Question

Calculate the standard molar enthalpy of formation, in kJ/mol, of NO(g) from the following data:

Answer 1

The above question is incomplete, here is the complete question:

Calculate the standard molar enthalpy of formation of NO(g) from the following data at 298 K:

`N_2(g) + 2O_2 \rightarrow 2NO_2(g), \Delta H^o = 66.4 kJ`

`2NO(g) + O_2\rightarrow 2NO_2(g),\Delta H^o= -114.1 kJ`

Answer:

The standard molar enthalpy of formation of NO is 90.25 kJ/mol.

Step-by-step explanation:

`N_2(g) + 2O_2 \rightarrow 2NO_2(g), \Delta H^o_(1) = 66.4 kJ`

`2NO(g) + O_2\rightarrow 2NO_2(g),\Delta H^o_(2) = -114.1 kJ`

To calculate the standard molar enthalpy of formation

`N_2+O_2\rightarrow 2NO(g),\Delta H^o_(3) = ?`...[3]

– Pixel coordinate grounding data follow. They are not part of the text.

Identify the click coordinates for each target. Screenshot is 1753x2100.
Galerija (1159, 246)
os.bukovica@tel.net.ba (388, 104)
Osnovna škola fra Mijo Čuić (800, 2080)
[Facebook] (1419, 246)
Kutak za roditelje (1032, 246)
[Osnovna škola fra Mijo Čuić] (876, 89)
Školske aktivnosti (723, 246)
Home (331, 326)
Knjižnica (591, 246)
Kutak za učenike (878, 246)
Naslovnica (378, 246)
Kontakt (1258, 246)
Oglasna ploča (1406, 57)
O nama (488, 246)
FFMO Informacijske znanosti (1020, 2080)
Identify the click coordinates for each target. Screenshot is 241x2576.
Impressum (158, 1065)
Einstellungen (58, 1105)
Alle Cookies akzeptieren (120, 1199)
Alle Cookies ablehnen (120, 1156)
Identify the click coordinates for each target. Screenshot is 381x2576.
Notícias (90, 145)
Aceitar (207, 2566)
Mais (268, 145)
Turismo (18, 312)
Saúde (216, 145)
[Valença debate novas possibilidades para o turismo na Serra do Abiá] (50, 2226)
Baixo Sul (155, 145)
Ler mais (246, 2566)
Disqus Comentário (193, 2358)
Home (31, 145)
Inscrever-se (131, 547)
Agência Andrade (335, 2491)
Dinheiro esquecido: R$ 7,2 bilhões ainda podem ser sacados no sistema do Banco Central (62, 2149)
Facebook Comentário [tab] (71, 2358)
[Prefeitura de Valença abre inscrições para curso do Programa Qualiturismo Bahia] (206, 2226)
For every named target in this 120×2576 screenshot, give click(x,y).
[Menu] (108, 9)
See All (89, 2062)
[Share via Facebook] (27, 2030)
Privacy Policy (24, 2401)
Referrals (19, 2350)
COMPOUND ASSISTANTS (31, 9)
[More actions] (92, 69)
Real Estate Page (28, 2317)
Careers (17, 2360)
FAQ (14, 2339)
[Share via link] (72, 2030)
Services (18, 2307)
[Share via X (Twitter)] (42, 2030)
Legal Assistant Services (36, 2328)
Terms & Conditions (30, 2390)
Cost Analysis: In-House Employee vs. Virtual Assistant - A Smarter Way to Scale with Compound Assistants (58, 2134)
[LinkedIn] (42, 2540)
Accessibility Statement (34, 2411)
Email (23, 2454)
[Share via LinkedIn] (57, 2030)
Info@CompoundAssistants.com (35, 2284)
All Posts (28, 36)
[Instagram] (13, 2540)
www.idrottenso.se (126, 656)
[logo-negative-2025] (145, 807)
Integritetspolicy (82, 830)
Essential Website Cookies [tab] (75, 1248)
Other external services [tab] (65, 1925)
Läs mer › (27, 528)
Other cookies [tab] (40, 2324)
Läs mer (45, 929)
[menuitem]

Using Hess’s law of constant heat summation states that the amount of heat absorbed or evolved in a given chemical equation remains the same whether the process occurs in one step or several steps.

[1] - [2] = [3]

`N_2+O_2\rightarrow 2NO(g),\Delta H^o_(3) = ?`

`\Delta H^o_(3) =\Delta H^o_(1) - \Delta H^o_(2)`

`\Delta H^o_(3)=66.4 kJ - [ -114.1 kJ] = 180.5 kJ`

According to reaction [3], 1 mole of nitrogen gas and 1 mole of oxygen gas gives 2 mole of nitrogen monoxide, So, the standard molar enthalpy of formation of 1 mole of NO gas :

=
`(\Delta H^o_(3))/(2 mol)`

`=(180.5 kJ)/(2 mol)=90.25 kJ/mol`